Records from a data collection

• • •

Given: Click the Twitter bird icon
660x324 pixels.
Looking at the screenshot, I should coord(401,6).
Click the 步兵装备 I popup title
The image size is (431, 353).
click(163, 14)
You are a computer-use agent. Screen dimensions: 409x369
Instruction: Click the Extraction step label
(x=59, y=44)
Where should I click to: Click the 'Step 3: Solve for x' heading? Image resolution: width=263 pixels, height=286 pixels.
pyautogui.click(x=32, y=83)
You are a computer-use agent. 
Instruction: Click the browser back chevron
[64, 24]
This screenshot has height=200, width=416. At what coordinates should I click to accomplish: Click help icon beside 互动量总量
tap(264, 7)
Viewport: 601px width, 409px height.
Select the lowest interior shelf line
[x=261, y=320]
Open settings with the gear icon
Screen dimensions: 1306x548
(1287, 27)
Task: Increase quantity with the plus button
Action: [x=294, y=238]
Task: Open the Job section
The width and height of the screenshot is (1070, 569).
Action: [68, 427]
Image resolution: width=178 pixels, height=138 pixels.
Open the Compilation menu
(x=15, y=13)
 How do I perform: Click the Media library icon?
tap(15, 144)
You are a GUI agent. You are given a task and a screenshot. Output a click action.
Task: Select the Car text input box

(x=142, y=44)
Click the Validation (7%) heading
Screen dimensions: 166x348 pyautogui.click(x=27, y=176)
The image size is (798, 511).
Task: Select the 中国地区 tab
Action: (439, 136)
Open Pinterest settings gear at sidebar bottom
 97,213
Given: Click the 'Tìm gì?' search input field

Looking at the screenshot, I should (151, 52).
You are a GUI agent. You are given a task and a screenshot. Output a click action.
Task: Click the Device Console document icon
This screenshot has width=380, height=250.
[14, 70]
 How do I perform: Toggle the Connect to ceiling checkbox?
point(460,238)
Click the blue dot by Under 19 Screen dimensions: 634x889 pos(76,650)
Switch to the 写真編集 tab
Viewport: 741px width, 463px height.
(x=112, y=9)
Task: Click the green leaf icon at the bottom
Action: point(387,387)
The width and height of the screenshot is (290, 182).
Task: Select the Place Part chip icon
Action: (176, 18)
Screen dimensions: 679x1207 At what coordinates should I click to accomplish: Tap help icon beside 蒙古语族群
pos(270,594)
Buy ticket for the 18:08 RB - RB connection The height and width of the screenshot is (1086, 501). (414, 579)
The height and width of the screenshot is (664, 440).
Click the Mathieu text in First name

• • •

Repeat the data verbatim, line after line, leaving nothing out.

Given: Click the Twitter bird icon
660x324 pixels.
Looking at the screenshot, I should coord(401,6).
Click the 步兵装备 I popup title
The image size is (431, 353).
click(163, 14)
You are a computer-use agent. Screen dimensions: 409x369
Instruction: Click the Extraction step label
(x=59, y=44)
Where should I click to: Click the 'Step 3: Solve for x' heading? Image resolution: width=263 pixels, height=286 pixels.
pyautogui.click(x=32, y=83)
You are a computer-use agent. 
Instruction: Click the browser back chevron
[64, 24]
This screenshot has height=200, width=416. At what coordinates should I click to accomplish: Click help icon beside 互动量总量
tap(264, 7)
Viewport: 601px width, 409px height.
Select the lowest interior shelf line
[x=261, y=320]
Open settings with the gear icon
Screen dimensions: 1306x548
(1287, 27)
Task: Increase quantity with the plus button
Action: [x=294, y=238]
Task: Open the Job section
The width and height of the screenshot is (1070, 569).
Action: [68, 427]
Image resolution: width=178 pixels, height=138 pixels.
Open the Compilation menu
(x=15, y=13)
 How do I perform: Click the Media library icon?
tap(15, 144)
You are a GUI agent. You are given a task and a screenshot. Output a click action.
Task: Select the Car text input box

(x=142, y=44)
Click the Validation (7%) heading
Screen dimensions: 166x348 pyautogui.click(x=27, y=176)
The image size is (798, 511).
Task: Select the 中国地区 tab
Action: (439, 136)
Open Pinterest settings gear at sidebar bottom
 97,213
Given: Click the 'Tìm gì?' search input field

Looking at the screenshot, I should (151, 52).
You are a GUI agent. You are given a task and a screenshot. Output a click action.
Task: Click the Device Console document icon
This screenshot has width=380, height=250.
[14, 70]
 How do I perform: Toggle the Connect to ceiling checkbox?
point(460,238)
Click the blue dot by Under 19 Screen dimensions: 634x889 pos(76,650)
Switch to the 写真編集 tab
Viewport: 741px width, 463px height.
(x=112, y=9)
Task: Click the green leaf icon at the bottom
Action: point(387,387)
The width and height of the screenshot is (290, 182).
Task: Select the Place Part chip icon
Action: (176, 18)
Screen dimensions: 679x1207 At what coordinates should I click to accomplish: Tap help icon beside 蒙古语族群
pos(270,594)
Buy ticket for the 18:08 RB - RB connection The height and width of the screenshot is (1086, 501). (414, 579)
The height and width of the screenshot is (664, 440).
Click the Mathieu text in First name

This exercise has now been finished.